No se trata de una ayuda externa o distante. El poder admirable de Dios se manifiesta en una cercanía desconcertante: el remedio ha sido previsto dentro de nuestra misma condición humana. Dios no nos salva desde fuera, sino desde dentro.
Aquí se revela el misterio de la Encarnación como pedagogía divina: Dios asume lo que somos para sanarlo desde dentro.
y de los que era nuestra ruina
haber hecho nuestra salvación,
por Cristo, Señor nuestro.
El prefacio alcanza aquí su núcleo pascual. Aquello que parecía condenado al fracaso —la fragilidad, el sufrimiento, la muerte— se convierte, en Cristo, en lugar de salvación.

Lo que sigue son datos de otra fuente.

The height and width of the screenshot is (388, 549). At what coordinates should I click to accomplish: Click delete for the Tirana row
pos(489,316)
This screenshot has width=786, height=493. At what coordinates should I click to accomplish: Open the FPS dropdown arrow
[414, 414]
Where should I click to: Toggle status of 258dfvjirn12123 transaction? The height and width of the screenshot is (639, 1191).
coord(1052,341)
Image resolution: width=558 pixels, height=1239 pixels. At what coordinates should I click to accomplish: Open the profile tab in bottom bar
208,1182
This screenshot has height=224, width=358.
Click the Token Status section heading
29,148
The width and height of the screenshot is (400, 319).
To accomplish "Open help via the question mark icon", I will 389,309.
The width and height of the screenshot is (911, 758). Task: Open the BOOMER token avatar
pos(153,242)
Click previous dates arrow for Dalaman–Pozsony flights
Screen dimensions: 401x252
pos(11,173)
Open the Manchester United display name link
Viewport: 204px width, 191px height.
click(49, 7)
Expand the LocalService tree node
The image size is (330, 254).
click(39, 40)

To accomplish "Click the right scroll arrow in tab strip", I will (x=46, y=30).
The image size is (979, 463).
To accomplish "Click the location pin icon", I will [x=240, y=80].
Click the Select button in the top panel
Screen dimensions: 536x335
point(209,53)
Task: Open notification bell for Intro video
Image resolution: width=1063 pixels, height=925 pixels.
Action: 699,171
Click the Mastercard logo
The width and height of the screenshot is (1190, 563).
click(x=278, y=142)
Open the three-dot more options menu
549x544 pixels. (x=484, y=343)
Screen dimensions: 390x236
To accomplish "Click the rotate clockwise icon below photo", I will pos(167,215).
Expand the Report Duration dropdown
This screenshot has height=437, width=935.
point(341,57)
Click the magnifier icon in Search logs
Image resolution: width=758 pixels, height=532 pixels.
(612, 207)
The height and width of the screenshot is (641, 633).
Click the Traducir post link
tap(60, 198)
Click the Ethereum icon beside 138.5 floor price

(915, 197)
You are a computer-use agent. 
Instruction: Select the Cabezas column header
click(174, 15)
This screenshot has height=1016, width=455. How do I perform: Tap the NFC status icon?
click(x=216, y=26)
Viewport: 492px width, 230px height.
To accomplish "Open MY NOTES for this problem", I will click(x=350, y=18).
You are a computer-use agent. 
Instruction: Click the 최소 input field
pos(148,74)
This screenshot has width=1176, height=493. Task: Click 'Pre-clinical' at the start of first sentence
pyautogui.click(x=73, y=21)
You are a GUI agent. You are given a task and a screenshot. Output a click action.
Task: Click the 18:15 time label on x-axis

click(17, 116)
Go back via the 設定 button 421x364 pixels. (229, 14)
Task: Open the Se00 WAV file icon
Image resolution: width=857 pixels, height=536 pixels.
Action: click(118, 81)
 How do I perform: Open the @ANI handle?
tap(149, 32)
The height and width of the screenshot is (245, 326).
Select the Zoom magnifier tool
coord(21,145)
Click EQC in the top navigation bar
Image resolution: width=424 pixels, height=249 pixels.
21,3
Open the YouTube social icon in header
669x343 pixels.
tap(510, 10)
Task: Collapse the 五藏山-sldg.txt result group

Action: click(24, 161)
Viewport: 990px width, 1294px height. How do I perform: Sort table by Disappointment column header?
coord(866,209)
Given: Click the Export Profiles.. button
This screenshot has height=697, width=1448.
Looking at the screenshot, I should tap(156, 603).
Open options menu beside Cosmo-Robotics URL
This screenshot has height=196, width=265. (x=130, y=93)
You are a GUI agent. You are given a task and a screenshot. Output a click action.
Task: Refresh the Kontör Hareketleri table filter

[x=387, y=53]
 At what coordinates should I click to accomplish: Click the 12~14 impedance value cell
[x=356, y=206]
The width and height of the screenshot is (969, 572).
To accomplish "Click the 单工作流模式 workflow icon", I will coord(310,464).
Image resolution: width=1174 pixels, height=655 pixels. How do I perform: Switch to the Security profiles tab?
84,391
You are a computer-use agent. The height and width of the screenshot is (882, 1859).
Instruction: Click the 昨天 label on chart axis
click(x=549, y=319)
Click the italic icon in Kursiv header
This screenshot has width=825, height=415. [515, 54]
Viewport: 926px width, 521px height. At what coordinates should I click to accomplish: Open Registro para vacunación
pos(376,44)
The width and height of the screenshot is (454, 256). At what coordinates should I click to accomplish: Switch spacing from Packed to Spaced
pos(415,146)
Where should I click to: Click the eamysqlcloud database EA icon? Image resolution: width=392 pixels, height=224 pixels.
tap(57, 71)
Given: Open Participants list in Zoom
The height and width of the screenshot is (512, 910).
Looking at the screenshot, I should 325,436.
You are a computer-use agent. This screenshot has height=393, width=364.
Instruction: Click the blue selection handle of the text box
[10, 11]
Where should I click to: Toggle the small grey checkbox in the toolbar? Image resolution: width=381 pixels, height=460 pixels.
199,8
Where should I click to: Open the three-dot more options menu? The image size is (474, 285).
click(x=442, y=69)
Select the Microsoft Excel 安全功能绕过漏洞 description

Esta inversión es el corazón del Evangelio: Dios no elimina nuestra debilidad, sino que la transforma. La cruz, signo de ruina, se convierte en árbol de vida. Y todo esto acontece por Cristo, Señor nuestro, mediador único entre Dios y los hombres.
Dar gracias, entonces, es confesar esta fe: creer que incluso lo que nos pesa puede ser redimido.
Por eso,
con los ángeles y arcángeles,
tronos y dominaciones,
y con todos los coros celestiales,
cantamos sin cesar el himno de tu gloria:
La acción de gracias desemboca, una vez más, en la alabanza. Quien reconoce la obra de Dios no puede permanecer en silencio.
La liturgia nos eleva y nos une al cielo: la Iglesia terrena se incorpora al canto eterno. El Santo no es una interrupción, sino la culminación lógica de una gratitud que ya no cabe en palabras.
Orar el prefacio
Este prefacio nos invita a orar desde la confianza. Podemos presentarnos ante Dios con nuestra fragilidad, sin miedo ni disimulos, sabiendo que Él ha hecho de nuestra ruina un lugar de salvación.
Orar este prefacio es atrevernos a dar gracias incluso por aquello que no entendemos del todo, creyendo que Dios actúa en lo profundo de nuestra condición humana.
La acción de gracias se convierte así en abandono: Señor, tú sabes transformar lo débil en lugar de gracia.
Clave mistagógica final
La expresión «es nuestro deber y salvación» nos introduce en una verdad esencial de la vida cristiana: dar gracias nos salva porque nos sitúa en la verdad.
El Prefacio III del Tiempo Ordinario nos enseña a leer nuestra humanidad desde Cristo. Nada de lo humano queda excluido del plan de Dios. La Eucaristía nos educa para reconocer su acción allí donde antes solo veíamos límite o fracaso.
Así, domingo tras domingo, la liturgia nos conduce de la gratitud a la alabanza, y de la debilidad confiada al canto eterno de la gloria de Dios.